3. Have they complied with the relevant procedural requirements (does the applicant have
locus standi? Are they bringing their case within the short time limit? Are they using the
right procedural route?)?

2 Judicial review: some initial perspectives


Much of this course will be concerned with the details of the law of judicial review. However, before
we consider that, we need to consider some preliminary questions.

2.1 Development of JR
2.1.1 The prerogative remedies
Prerogative remedies were originally used by the crown and the royal courts in order to prevent
hierarchically inferior courts and tribunals from getting involved in disputes that it was thought
should be handled elsewhere – namely further up the food chain. Their key purpose therefore was
demarcating different jurisdictional areas.

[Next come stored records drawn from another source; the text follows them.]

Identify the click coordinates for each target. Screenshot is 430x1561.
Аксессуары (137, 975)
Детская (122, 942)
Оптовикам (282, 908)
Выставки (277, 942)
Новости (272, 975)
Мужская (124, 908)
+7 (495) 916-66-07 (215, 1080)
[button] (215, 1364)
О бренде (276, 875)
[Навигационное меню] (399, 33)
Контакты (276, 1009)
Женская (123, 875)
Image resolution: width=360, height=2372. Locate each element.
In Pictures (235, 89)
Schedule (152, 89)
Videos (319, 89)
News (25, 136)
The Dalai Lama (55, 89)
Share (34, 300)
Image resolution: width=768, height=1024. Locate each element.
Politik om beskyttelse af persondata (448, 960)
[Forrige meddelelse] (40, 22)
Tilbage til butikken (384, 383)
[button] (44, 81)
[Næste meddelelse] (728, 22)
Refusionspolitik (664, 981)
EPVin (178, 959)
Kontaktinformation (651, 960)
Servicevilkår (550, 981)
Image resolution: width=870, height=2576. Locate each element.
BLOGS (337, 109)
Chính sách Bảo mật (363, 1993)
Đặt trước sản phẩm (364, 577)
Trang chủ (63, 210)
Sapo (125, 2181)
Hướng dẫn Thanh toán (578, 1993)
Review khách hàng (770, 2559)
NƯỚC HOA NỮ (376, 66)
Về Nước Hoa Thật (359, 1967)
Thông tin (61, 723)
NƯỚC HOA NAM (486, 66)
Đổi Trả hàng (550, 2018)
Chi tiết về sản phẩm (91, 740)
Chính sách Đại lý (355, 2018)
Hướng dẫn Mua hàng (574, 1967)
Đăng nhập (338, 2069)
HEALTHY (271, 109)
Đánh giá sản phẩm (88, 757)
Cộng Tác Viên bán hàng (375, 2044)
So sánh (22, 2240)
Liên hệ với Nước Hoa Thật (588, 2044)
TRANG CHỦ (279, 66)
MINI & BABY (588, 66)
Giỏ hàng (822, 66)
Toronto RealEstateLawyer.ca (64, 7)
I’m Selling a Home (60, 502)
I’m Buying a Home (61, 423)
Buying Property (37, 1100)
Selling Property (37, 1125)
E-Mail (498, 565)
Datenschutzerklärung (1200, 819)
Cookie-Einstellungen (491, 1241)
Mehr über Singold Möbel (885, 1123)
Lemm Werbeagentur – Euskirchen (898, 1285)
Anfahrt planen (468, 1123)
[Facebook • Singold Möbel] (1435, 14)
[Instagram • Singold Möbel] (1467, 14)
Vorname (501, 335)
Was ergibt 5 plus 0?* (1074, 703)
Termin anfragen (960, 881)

o Certoriari – quashing of a lower decision which was extra-jurisdictional or patently


contrary to the law.
o Prohibition – prevents lower court(s) from deciding on an issue deemed outside of
their jurisdiction.
o Mandamus – a command to a lower court or tribunal to carry out their legal duty if
they were in default.
o Habeus corpus (only one still called this) – order to release an unlawfully detained
individual.

They were called prerogative remedies because they were issued under the royal prerogative (there
being no strict legal basis for their use), by the crown or royal courts.

Where a prerogative remedy is utilised (as they still are, under different nomenclatural guises), the
crown remains the nominal plaintiff in the action, as in the past. This makes them particularly useful
where no recognisable individual is injured by the administrative illegality enough to bring their own
action. (e.g. failure by a public cinema license authority have an appropriate test in place for
identifying obscene films).

Prerogative powers are the common law powers of the crown. The common law allowed the
prerogative writs too.

Unlike the crown, subjects have no right to apply for judicial review. Applicants must go to the
court and ask for permission to apply for judicial review.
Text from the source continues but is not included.